I really tried ti find something about this question but didn't manage to








A friend of mine got me an idea. 
The main question is the 20 valve head from 1.8T will stand on the 2.0-litre Golf mk3 2e engine?
He says it will and this gives a great possibility to put a 2.0T engine using all stock parts from 1.8T into an mk3 Golf not having to rip the maetak apart.
So what do you think - will that head work with thi engine block?
Thanx.


----------



## MikkiJayne (Jan 1, 2007)

*Re: 20VT head and 2.0 2e engine block compatability (D.Lus)*

The 20V head will fit on the 2E with a bit of work. I'm currently trying to decide whether to do this or a 16V head, since the work required is very similar.
The 2E block is the same as the ABA, but without the crank position sensor. If you search for 2L 20V conversions (or 2020) you should find out everything you need to know.

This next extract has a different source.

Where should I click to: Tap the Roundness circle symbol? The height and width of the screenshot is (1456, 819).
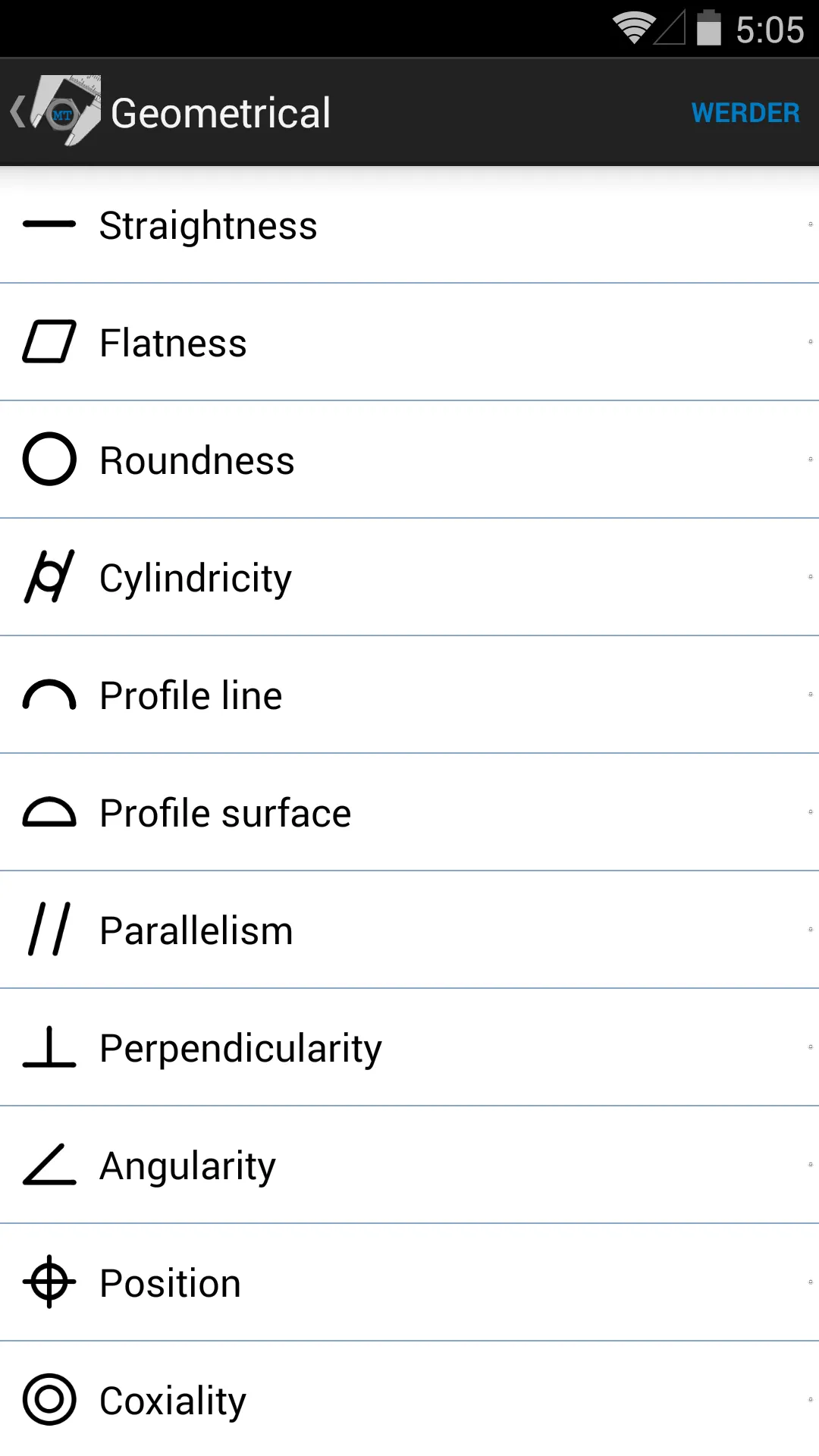[x=49, y=460]
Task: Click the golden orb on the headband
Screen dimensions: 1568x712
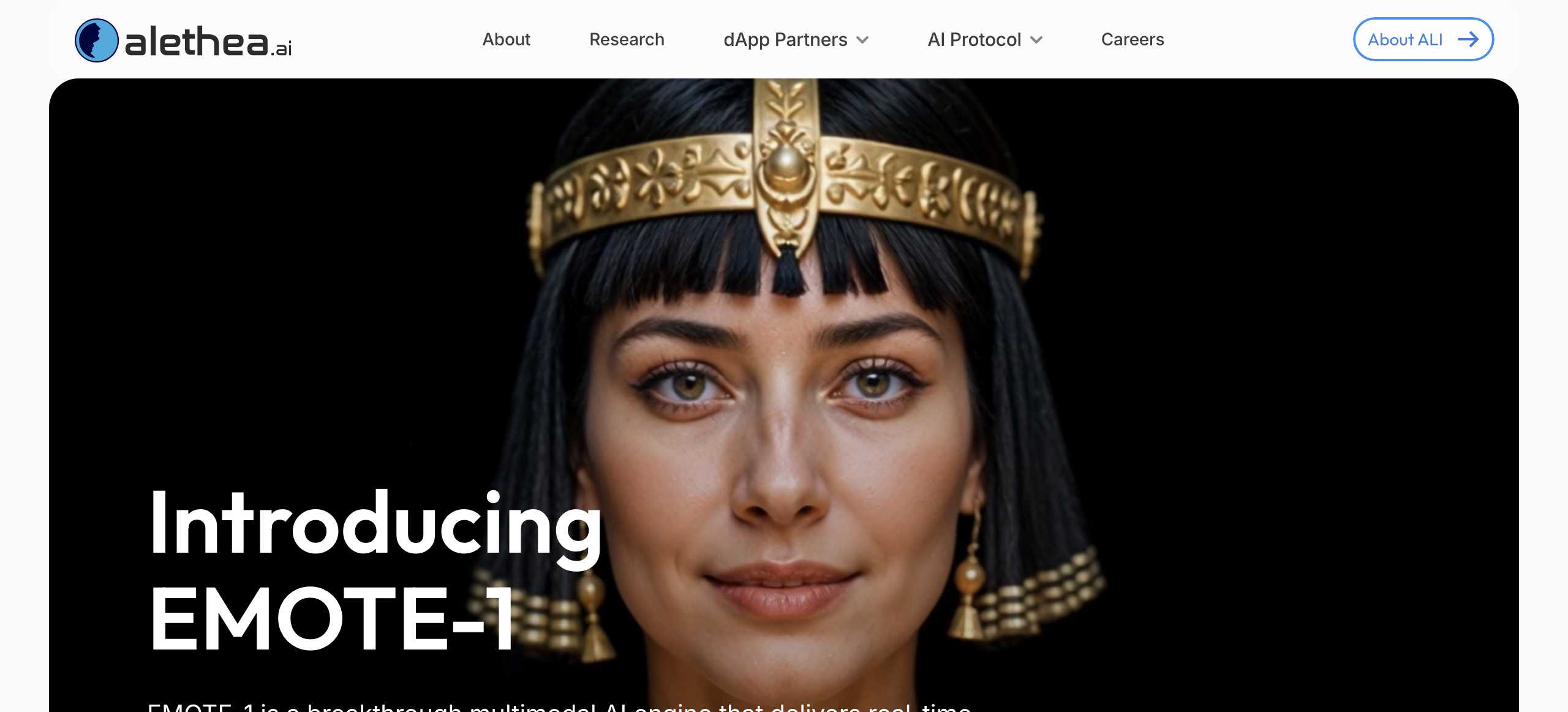Action: coord(786,165)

Try searching in here, and also in the 1.8T forum http://****************.com/smile/emthup.gif 
Bear in mind though that without the crank position sensor you won't be able to run the 1.8T electronics, so you'll need either standalone or maybe G60 Digifant.
Mikki x


----------



## D.Lus (May 29, 2005)

*Re: 20VT head and 2.0 2e engine block compatability (MikkiJayne)*

Thanx a lot!
One more question if you please?
What kind of work is required?
AFAIK the difference is only a couple of oil lines in the 20V head that need to be plumbed?
So I may use the 2e block, 2e-spec head gasket and some custom forged pistons....
I t think that a crank position sensor won't be very much of a problem








The main idea was using the 1.8T electronics remapped for 2.0 liters, the 2e block and some mk3 gearbox....


----------